»»

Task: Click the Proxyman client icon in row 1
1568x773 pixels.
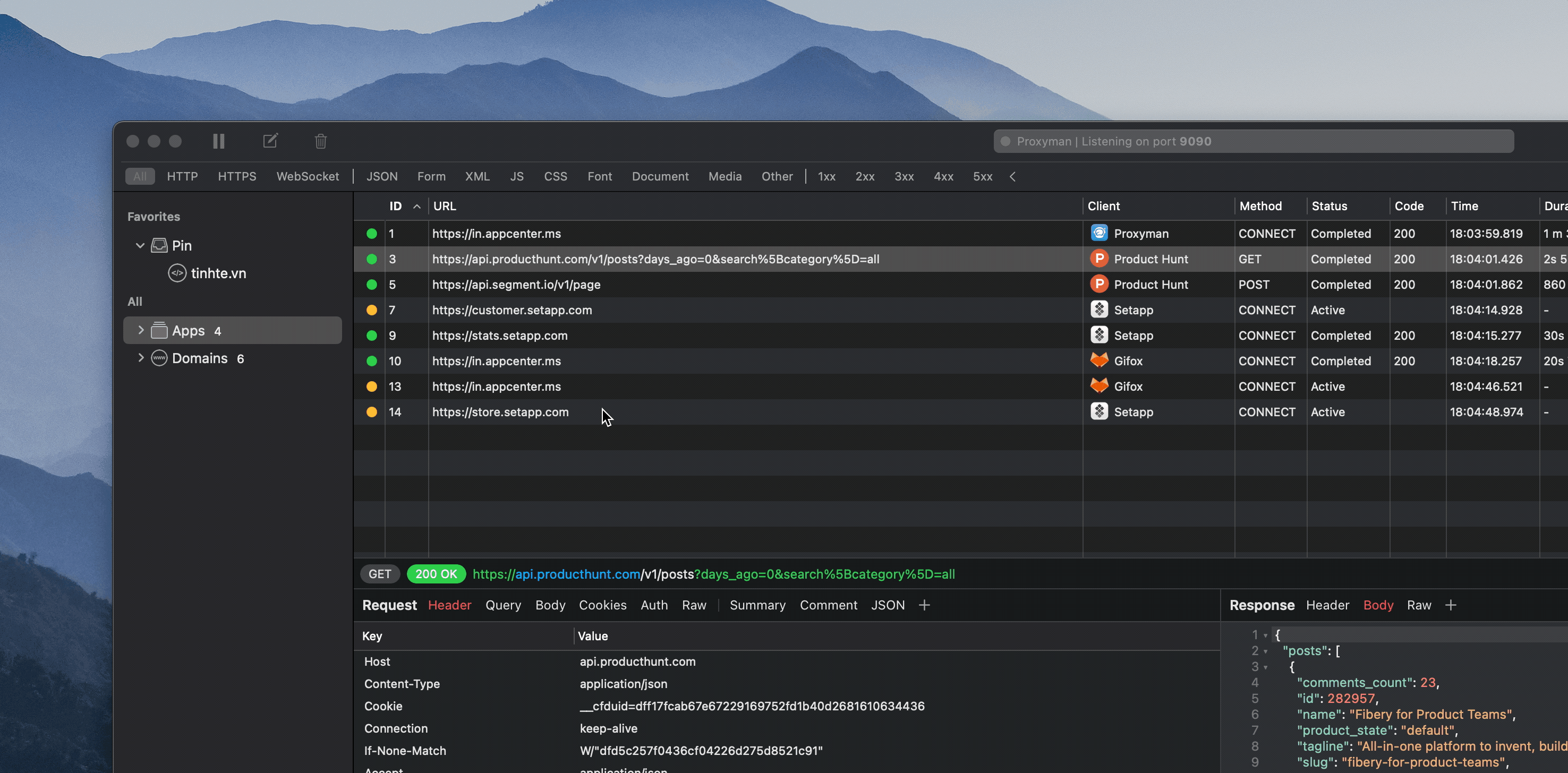Action: pyautogui.click(x=1098, y=234)
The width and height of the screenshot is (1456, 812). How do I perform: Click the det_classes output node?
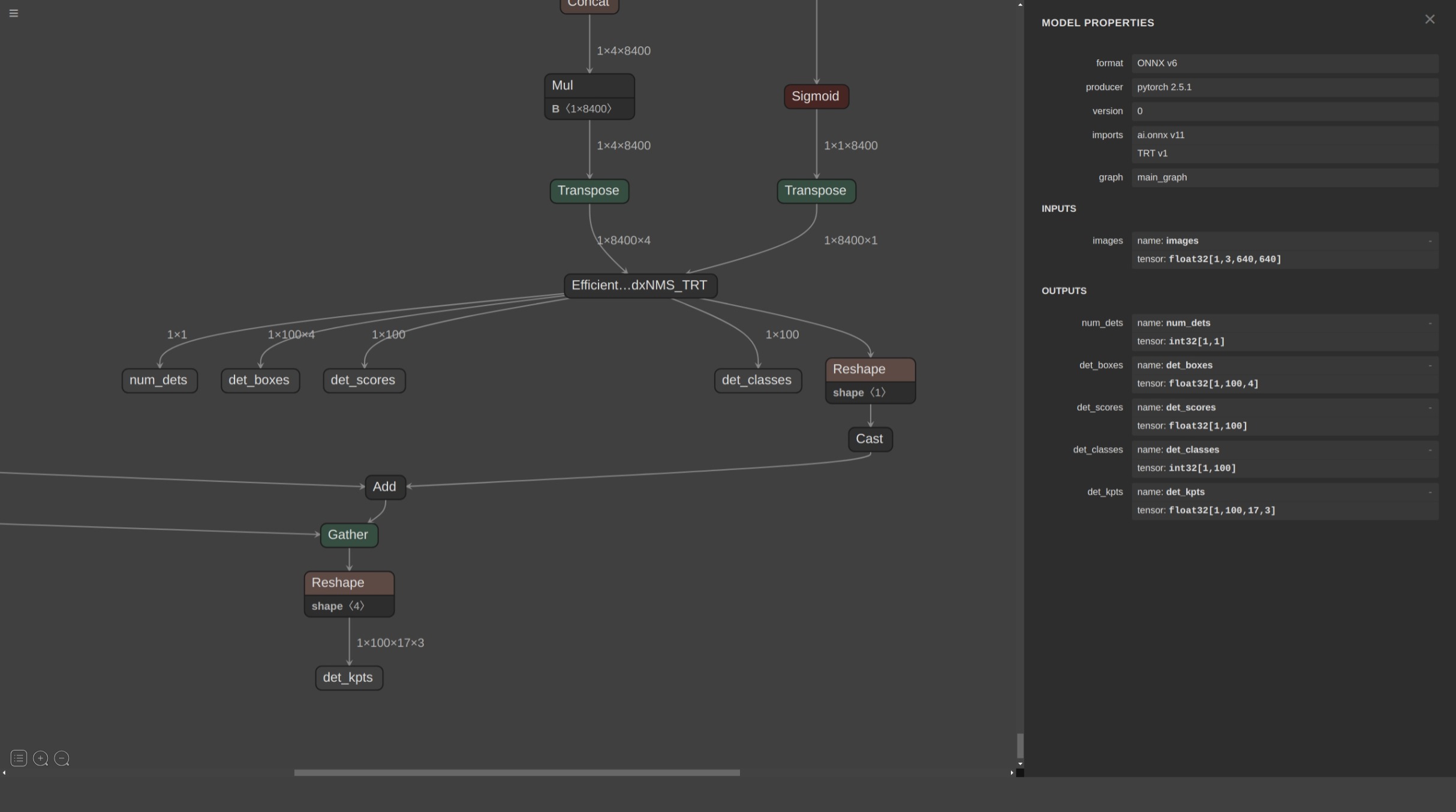click(x=757, y=380)
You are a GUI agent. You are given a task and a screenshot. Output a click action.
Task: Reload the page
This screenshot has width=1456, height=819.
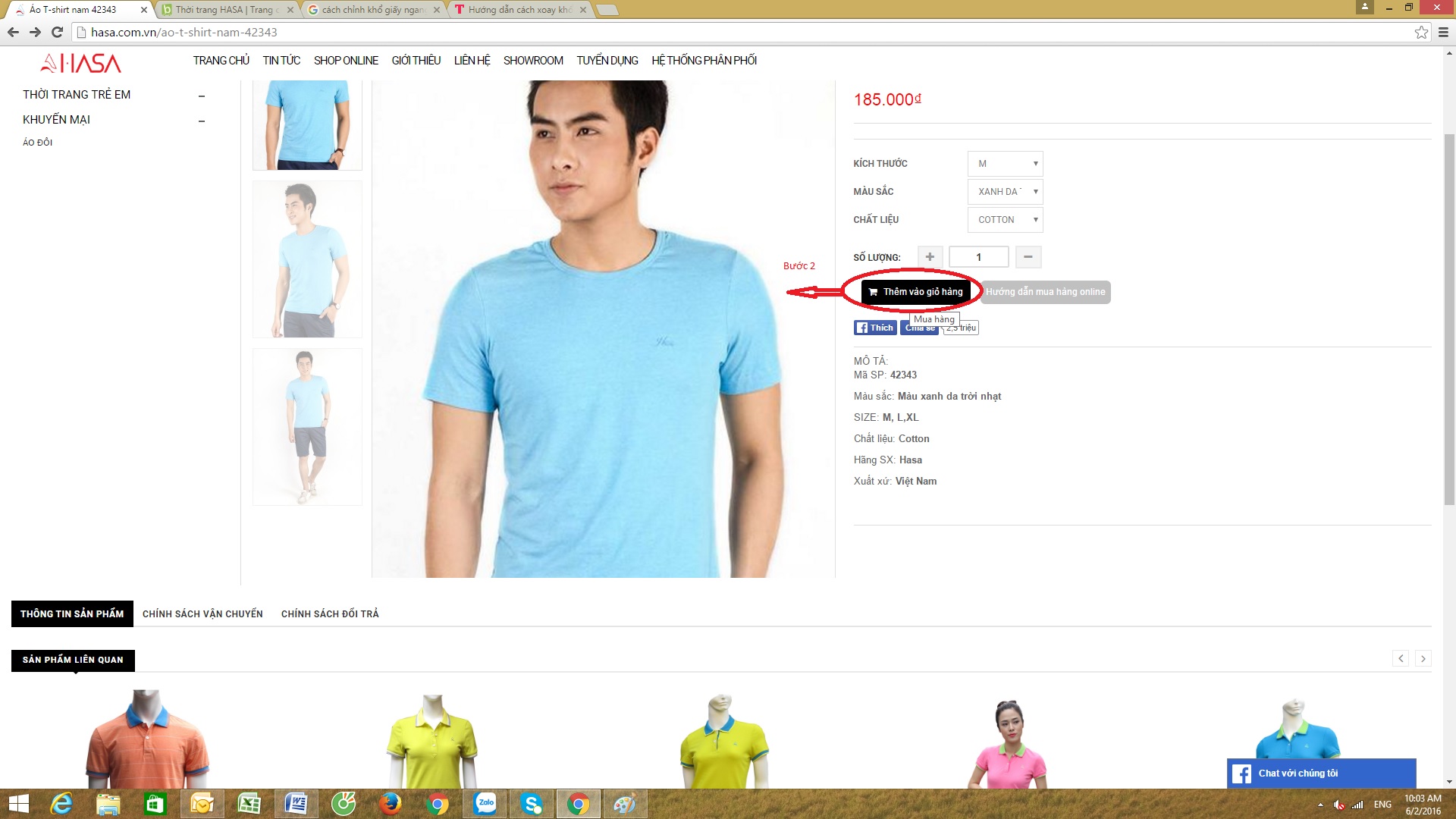[57, 32]
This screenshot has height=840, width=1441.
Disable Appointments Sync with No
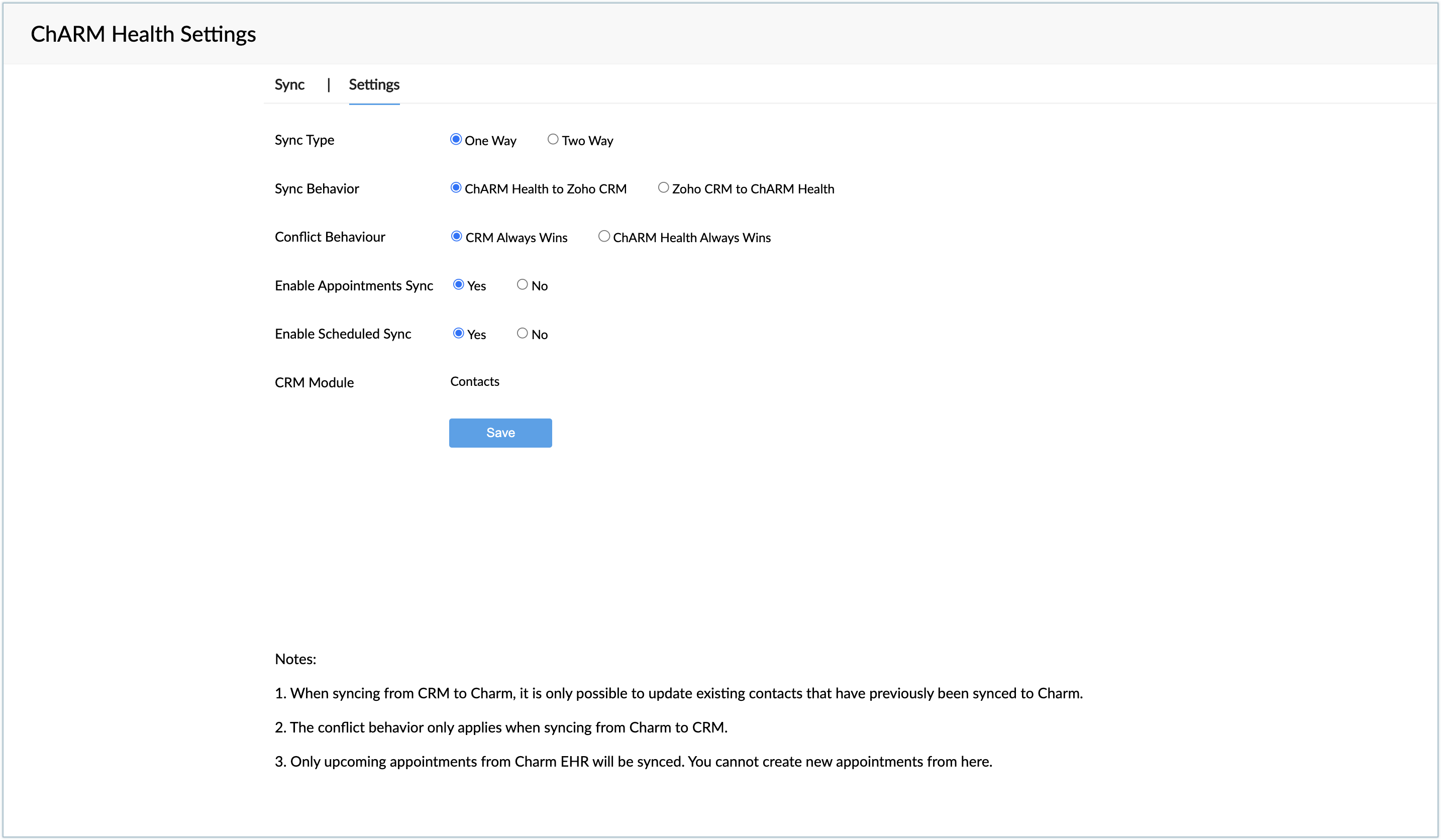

««

#### [What you need to do]
In the copy, include no pictures; otherwise transcribe the entries exactly.

#### [Task result]
Task: Click the Proxyman client icon in row 1
1568x773 pixels.
Action: pyautogui.click(x=1098, y=234)
The width and height of the screenshot is (1456, 812). How do I perform: Click the det_classes output node?
click(x=757, y=380)
You are a GUI agent. You are given a task and a screenshot. Output a click action.
Task: Reload the page
This screenshot has width=1456, height=819.
[57, 32]
This screenshot has height=840, width=1441.
Disable Appointments Sync with No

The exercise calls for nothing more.